Event Title

A Measurement of Nurse Vigilance from the Patient's Perspective

Graduation Year

2014

Location

Room E101, Center for Natural Sciences, Illinois Wesleyan University

Start Date

12-4-2014 11:00 AM

End Date

12-4-2014 12:00 PM

Description

Problem: Since the landmark Institute of Medicine report, To Err is Human, was published in 1998, patient safety has become a major concern in healthcare systems. Although attention is being given to patient safety and preventing patient morbidity and mortality, experts indicate that little progress has been made in decreasing healthcare errors. Nurses are at the bedside twenty-four hours a day and are an important link in preventing patient healthcare errors. In an environment of patient centered care, patients are considered valued stakeholders that can help prevent healthcare errors by giving input. Vigilance is a phenomenon often identified in literature as a means to promote patient safety and well-being; however, little research has been conducted on the phenomenon of vigilance in healthcare. In one qualitative study, patients clearly watch for vigilance in nurses exhibited through a variety of behaviors. If patients can identify vigilance in nurses, then it is possible to examine relationships that may exist between vigilance and outcomes such as patient safety and well-being.

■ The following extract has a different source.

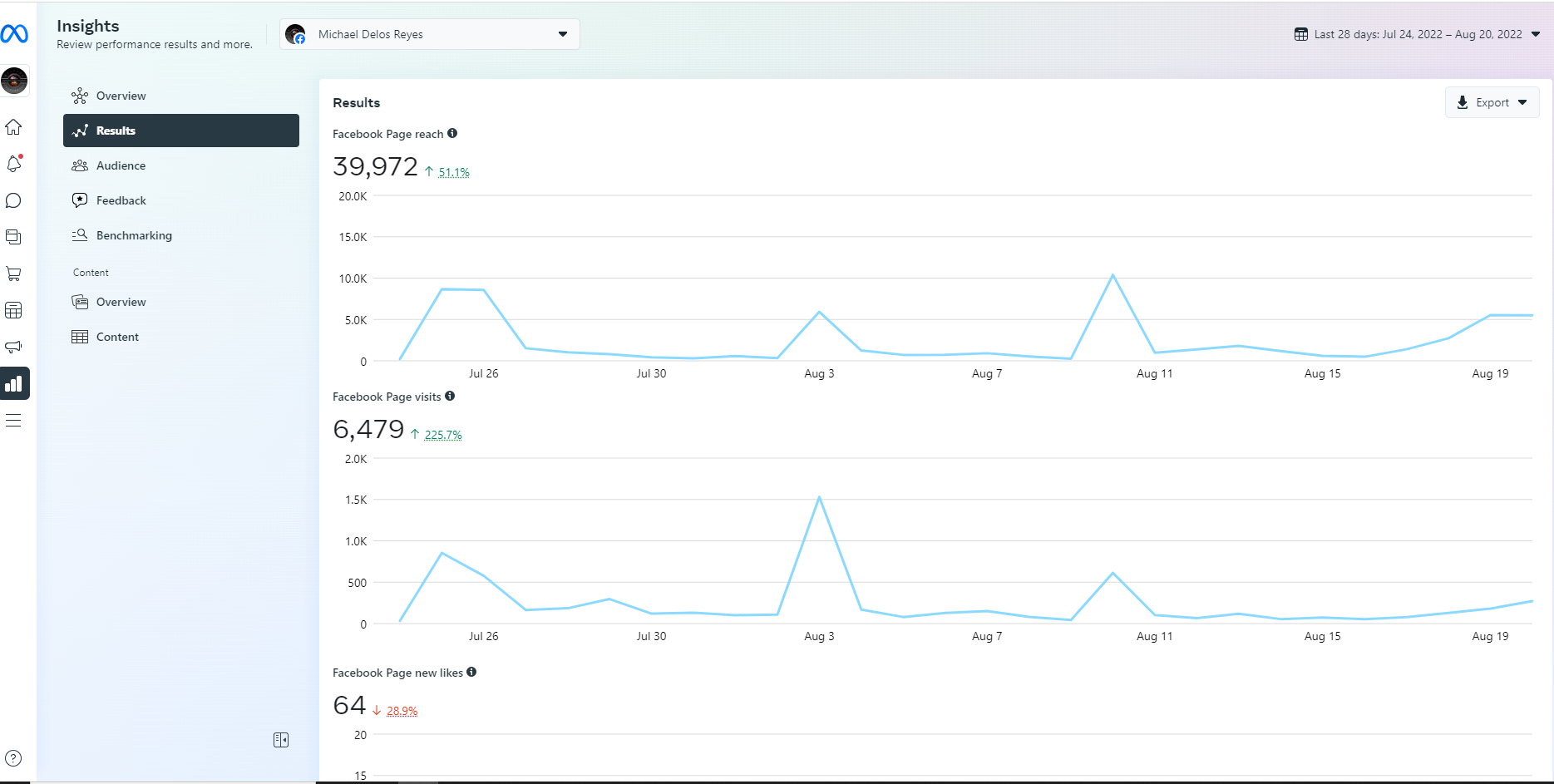This screenshot has height=784, width=1554.
Task: Open the all tools hamburger menu icon
Action: coord(13,420)
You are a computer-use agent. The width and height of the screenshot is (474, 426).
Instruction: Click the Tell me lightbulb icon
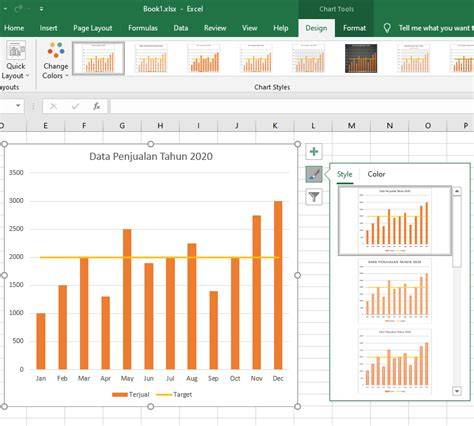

Purpose: The purpose of this study was to design a valid instrument that will measure nurse vigilance from the patient perspective.

Method: Three steps were completed to design the instrument: 1) A pool of items was developed from five domains of vigilance: knowledge, connectedness, hope, going beyond the call of duty, shared vigilance, and quality patient outcomes such as safety and quality of life. The subscales were derived from a qualitative study of patient-nurse experiences of vigilance and existing research literature, Twenty items were developed for each domain and then through card sorting the items were reduced to approximately 10 per domain to avoid repetition. 2) An expert panel, consisting of 8 professionals with knowledge about vigilance, quality, and safety was identified and will rate items for content validity. 3) A content validity index was developed to rate each individual item according to the expert analysis of its relevance to its domain of vigilance. The content validity index consists of a likert-type scale from 1-4, 1, not at all relevant to 4 very relevant. Experts will rate each item on this scale and the data will be analyzed to determine which items will be retained and which will be removed from the instrument. Items that are rated predominately as 3 or 4 are most often considered for retention.

Results: We are still in the process of collecting and analyzing the data at this time.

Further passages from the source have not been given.